## Instructions for the task
Repeat the entries in full. Each line must match exactly.
═════ Supplied records ═════
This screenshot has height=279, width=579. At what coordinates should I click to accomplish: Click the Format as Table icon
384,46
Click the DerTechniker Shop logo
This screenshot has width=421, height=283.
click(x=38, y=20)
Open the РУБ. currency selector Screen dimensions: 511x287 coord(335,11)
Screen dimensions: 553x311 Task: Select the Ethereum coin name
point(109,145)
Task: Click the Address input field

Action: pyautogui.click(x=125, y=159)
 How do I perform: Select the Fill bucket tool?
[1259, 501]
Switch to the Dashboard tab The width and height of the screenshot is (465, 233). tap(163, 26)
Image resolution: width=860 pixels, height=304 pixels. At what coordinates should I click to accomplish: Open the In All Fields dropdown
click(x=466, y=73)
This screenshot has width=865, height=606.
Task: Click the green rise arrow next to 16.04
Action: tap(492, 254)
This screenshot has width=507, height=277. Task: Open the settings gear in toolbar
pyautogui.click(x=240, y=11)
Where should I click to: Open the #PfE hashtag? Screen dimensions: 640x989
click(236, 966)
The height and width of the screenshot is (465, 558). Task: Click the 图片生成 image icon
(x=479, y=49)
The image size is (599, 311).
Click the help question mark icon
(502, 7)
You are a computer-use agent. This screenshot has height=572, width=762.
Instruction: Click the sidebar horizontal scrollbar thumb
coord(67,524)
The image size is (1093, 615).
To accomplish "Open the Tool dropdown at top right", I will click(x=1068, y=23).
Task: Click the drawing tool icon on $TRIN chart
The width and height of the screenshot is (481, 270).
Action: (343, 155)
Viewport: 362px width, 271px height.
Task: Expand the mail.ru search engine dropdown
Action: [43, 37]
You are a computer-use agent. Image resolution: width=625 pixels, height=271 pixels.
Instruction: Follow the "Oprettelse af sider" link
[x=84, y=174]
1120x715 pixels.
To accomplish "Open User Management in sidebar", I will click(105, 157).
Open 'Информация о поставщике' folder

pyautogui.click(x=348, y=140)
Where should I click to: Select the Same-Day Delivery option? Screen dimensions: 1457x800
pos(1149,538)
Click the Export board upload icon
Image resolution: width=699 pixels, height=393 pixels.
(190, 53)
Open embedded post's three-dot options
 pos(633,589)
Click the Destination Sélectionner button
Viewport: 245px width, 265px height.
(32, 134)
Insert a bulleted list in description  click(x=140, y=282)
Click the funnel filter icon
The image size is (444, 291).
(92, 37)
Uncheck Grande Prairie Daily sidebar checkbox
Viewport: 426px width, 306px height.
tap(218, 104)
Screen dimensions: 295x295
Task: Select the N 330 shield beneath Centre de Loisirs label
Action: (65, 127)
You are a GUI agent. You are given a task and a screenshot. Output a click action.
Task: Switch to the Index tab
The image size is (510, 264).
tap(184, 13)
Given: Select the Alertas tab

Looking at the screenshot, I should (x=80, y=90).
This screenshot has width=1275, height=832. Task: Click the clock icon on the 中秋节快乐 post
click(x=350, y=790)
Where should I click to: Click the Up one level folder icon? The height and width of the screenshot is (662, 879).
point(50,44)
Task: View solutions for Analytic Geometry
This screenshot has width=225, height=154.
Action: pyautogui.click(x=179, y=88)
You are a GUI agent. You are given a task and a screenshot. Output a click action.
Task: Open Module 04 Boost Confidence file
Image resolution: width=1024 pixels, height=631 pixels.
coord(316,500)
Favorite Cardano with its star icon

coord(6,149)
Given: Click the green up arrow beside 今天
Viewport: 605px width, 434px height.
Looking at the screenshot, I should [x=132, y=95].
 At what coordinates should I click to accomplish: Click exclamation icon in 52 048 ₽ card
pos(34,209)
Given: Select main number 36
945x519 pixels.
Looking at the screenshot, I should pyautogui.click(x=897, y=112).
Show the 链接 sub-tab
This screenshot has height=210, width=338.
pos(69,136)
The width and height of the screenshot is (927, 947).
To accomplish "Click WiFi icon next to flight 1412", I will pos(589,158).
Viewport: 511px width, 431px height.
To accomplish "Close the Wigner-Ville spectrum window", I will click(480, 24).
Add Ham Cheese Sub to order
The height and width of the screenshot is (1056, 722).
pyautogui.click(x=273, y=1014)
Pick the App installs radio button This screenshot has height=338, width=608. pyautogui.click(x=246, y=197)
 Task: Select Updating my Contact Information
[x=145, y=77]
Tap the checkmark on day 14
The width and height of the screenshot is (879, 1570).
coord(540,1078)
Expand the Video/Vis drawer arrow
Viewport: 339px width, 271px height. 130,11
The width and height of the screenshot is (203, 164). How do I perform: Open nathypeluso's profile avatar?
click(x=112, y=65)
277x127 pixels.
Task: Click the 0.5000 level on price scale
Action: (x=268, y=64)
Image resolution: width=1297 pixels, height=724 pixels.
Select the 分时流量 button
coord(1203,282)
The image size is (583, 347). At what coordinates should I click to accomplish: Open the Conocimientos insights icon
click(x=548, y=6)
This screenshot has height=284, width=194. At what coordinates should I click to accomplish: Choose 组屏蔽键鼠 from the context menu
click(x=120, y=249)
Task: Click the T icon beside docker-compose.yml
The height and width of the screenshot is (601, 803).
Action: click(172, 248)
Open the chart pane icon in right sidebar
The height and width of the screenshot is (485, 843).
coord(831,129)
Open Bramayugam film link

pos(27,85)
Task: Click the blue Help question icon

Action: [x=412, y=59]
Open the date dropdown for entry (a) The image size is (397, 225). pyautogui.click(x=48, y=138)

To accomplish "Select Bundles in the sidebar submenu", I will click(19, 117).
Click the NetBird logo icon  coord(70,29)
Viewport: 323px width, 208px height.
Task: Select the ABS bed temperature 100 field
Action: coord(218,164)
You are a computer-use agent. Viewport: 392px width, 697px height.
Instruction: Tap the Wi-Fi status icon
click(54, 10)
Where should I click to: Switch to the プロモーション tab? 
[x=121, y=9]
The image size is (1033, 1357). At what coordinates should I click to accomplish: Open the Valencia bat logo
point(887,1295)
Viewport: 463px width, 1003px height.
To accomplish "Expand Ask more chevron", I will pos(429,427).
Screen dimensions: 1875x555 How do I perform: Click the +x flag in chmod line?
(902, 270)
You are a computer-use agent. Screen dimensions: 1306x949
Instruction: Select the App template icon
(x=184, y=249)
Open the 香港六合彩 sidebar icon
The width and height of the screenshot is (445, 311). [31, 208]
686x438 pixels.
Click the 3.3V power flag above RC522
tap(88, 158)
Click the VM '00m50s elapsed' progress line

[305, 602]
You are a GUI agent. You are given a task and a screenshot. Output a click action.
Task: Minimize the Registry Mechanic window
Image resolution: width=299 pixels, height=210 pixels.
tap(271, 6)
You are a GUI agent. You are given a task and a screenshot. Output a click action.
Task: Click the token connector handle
═════
## Solution for this task
This screenshot has height=279, width=579. At what coordinates should I click to accomplish: Click the Format as Table icon
384,46
Click the DerTechniker Shop logo
This screenshot has width=421, height=283.
click(x=38, y=20)
Open the РУБ. currency selector Screen dimensions: 511x287 coord(335,11)
Screen dimensions: 553x311 Task: Select the Ethereum coin name
point(109,145)
Task: Click the Address input field

Action: pyautogui.click(x=125, y=159)
 How do I perform: Select the Fill bucket tool?
[1259, 501]
Switch to the Dashboard tab The width and height of the screenshot is (465, 233). tap(163, 26)
Image resolution: width=860 pixels, height=304 pixels. At what coordinates should I click to accomplish: Open the In All Fields dropdown
click(x=466, y=73)
This screenshot has width=865, height=606.
Task: Click the green rise arrow next to 16.04
Action: tap(492, 254)
This screenshot has width=507, height=277. Task: Open the settings gear in toolbar
pyautogui.click(x=240, y=11)
Where should I click to: Open the #PfE hashtag? Screen dimensions: 640x989
click(236, 966)
The height and width of the screenshot is (465, 558). Task: Click the 图片生成 image icon
(x=479, y=49)
The image size is (599, 311).
Click the help question mark icon
(502, 7)
You are a computer-use agent. This screenshot has height=572, width=762.
Instruction: Click the sidebar horizontal scrollbar thumb
coord(67,524)
The image size is (1093, 615).
To accomplish "Open the Tool dropdown at top right", I will click(x=1068, y=23).
Task: Click the drawing tool icon on $TRIN chart
The width and height of the screenshot is (481, 270).
Action: (343, 155)
Viewport: 362px width, 271px height.
Task: Expand the mail.ru search engine dropdown
Action: [43, 37]
You are a computer-use agent. Image resolution: width=625 pixels, height=271 pixels.
Instruction: Follow the "Oprettelse af sider" link
[x=84, y=174]
1120x715 pixels.
To accomplish "Open User Management in sidebar", I will click(105, 157).
Open 'Информация о поставщике' folder

pyautogui.click(x=348, y=140)
Where should I click to: Select the Same-Day Delivery option? Screen dimensions: 1457x800
pos(1149,538)
Click the Export board upload icon
Image resolution: width=699 pixels, height=393 pixels.
(190, 53)
Open embedded post's three-dot options
 pos(633,589)
Click the Destination Sélectionner button
Viewport: 245px width, 265px height.
(32, 134)
Insert a bulleted list in description  click(x=140, y=282)
Click the funnel filter icon
The image size is (444, 291).
(92, 37)
Uncheck Grande Prairie Daily sidebar checkbox
Viewport: 426px width, 306px height.
tap(218, 104)
Screen dimensions: 295x295
Task: Select the N 330 shield beneath Centre de Loisirs label
Action: (65, 127)
You are a GUI agent. You are given a task and a screenshot. Output a click action.
Task: Switch to the Index tab
The image size is (510, 264).
tap(184, 13)
Given: Select the Alertas tab

Looking at the screenshot, I should (x=80, y=90).
This screenshot has width=1275, height=832. Task: Click the clock icon on the 中秋节快乐 post
click(x=350, y=790)
Where should I click to: Click the Up one level folder icon? The height and width of the screenshot is (662, 879).
point(50,44)
Task: View solutions for Analytic Geometry
This screenshot has width=225, height=154.
Action: pyautogui.click(x=179, y=88)
You are a GUI agent. You are given a task and a screenshot. Output a click action.
Task: Open Module 04 Boost Confidence file
Image resolution: width=1024 pixels, height=631 pixels.
coord(316,500)
Favorite Cardano with its star icon

coord(6,149)
Given: Click the green up arrow beside 今天
Viewport: 605px width, 434px height.
Looking at the screenshot, I should [x=132, y=95].
 At what coordinates should I click to accomplish: Click exclamation icon in 52 048 ₽ card
pos(34,209)
Given: Select main number 36
945x519 pixels.
Looking at the screenshot, I should pyautogui.click(x=897, y=112).
Show the 链接 sub-tab
This screenshot has height=210, width=338.
pos(69,136)
The width and height of the screenshot is (927, 947).
To accomplish "Click WiFi icon next to flight 1412", I will pos(589,158).
Viewport: 511px width, 431px height.
To accomplish "Close the Wigner-Ville spectrum window", I will click(480, 24).
Add Ham Cheese Sub to order
The height and width of the screenshot is (1056, 722).
pyautogui.click(x=273, y=1014)
Pick the App installs radio button This screenshot has height=338, width=608. pyautogui.click(x=246, y=197)
 Task: Select Updating my Contact Information
[x=145, y=77]
Tap the checkmark on day 14
The width and height of the screenshot is (879, 1570).
coord(540,1078)
Expand the Video/Vis drawer arrow
Viewport: 339px width, 271px height. 130,11
The width and height of the screenshot is (203, 164). How do I perform: Open nathypeluso's profile avatar?
click(x=112, y=65)
277x127 pixels.
Task: Click the 0.5000 level on price scale
Action: (x=268, y=64)
Image resolution: width=1297 pixels, height=724 pixels.
Select the 分时流量 button
coord(1203,282)
The image size is (583, 347). At what coordinates should I click to accomplish: Open the Conocimientos insights icon
click(x=548, y=6)
This screenshot has height=284, width=194. At what coordinates should I click to accomplish: Choose 组屏蔽键鼠 from the context menu
click(x=120, y=249)
Task: Click the T icon beside docker-compose.yml
The height and width of the screenshot is (601, 803).
Action: click(172, 248)
Open the chart pane icon in right sidebar
The height and width of the screenshot is (485, 843).
coord(831,129)
Open Bramayugam film link

pos(27,85)
Task: Click the blue Help question icon

Action: [x=412, y=59]
Open the date dropdown for entry (a) The image size is (397, 225). pyautogui.click(x=48, y=138)

To accomplish "Select Bundles in the sidebar submenu", I will click(19, 117).
Click the NetBird logo icon  coord(70,29)
Viewport: 323px width, 208px height.
Task: Select the ABS bed temperature 100 field
Action: coord(218,164)
You are a computer-use agent. Viewport: 392px width, 697px height.
Instruction: Tap the Wi-Fi status icon
click(54, 10)
Where should I click to: Switch to the プロモーション tab? 
[x=121, y=9]
The image size is (1033, 1357). At what coordinates should I click to accomplish: Open the Valencia bat logo
point(887,1295)
Viewport: 463px width, 1003px height.
To accomplish "Expand Ask more chevron", I will pos(429,427).
Screen dimensions: 1875x555 How do I perform: Click the +x flag in chmod line?
(902, 270)
You are a computer-use agent. Screen dimensions: 1306x949
Instruction: Select the App template icon
(x=184, y=249)
Open the 香港六合彩 sidebar icon
The width and height of the screenshot is (445, 311). [31, 208]
686x438 pixels.
Click the 3.3V power flag above RC522
tap(88, 158)
Click the VM '00m50s elapsed' progress line

[305, 602]
You are a GUI agent. You are given a task and a screenshot. Output a click action.
Task: Minimize the Registry Mechanic window
Image resolution: width=299 pixels, height=210 pixels.
tap(271, 6)
You are a GUI agent. You are given a task and a screenshot. Output a click action.
Task: Click the token connector handle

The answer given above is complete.